Organizations are measuring the impact of these solutions using KPIs like:
- Lead Time for Change [01:17:00]
- Code Quality (e.g., reducing vulnerabilities, increasing test coverage, especially for legacy code) [01:21:00] [01:26:00].
- Codebase Insights (e.g., tracking unused code, lingering feature flags, and non-performant code) [01:28:00] [01:35:00].
The ultimate goal for Booking.com is to reduce the time to replatform their codebase from years to months [01:40:00] [01:45:00].

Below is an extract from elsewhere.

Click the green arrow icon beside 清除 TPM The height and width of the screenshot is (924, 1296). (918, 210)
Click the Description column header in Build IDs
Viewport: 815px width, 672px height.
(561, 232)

The Future of Codebase Maintenance
The potential for self-healing services and the ability to declare service rules are emerging as key areas [01:29:00] [01:33:00] [01:50:00]. By anticipating CI pipeline errors and shifting checks left into the IDE, developers can receive immediate fixes [01:38:00] [01:47:00]. Declarative coding allows senior engineers and architects to define and enforce constraints and rules throughout the codebase, both at review time and within the editor, for code written by humans or AI [01:07:00] [01:09:00]. This addresses the long-standing problem of maintaining standards and cohesion in large, evolving software projects [01:05:00] [01:07:00].
A crucial factor in successful adoption and achieving positive impacts is education [01:52:00]. By educating developers through workshops and hackathons, companies can transform them into daily users who are passionate about the tools and contribute to measurable improvements in speed [01:54:00] [02:09:00].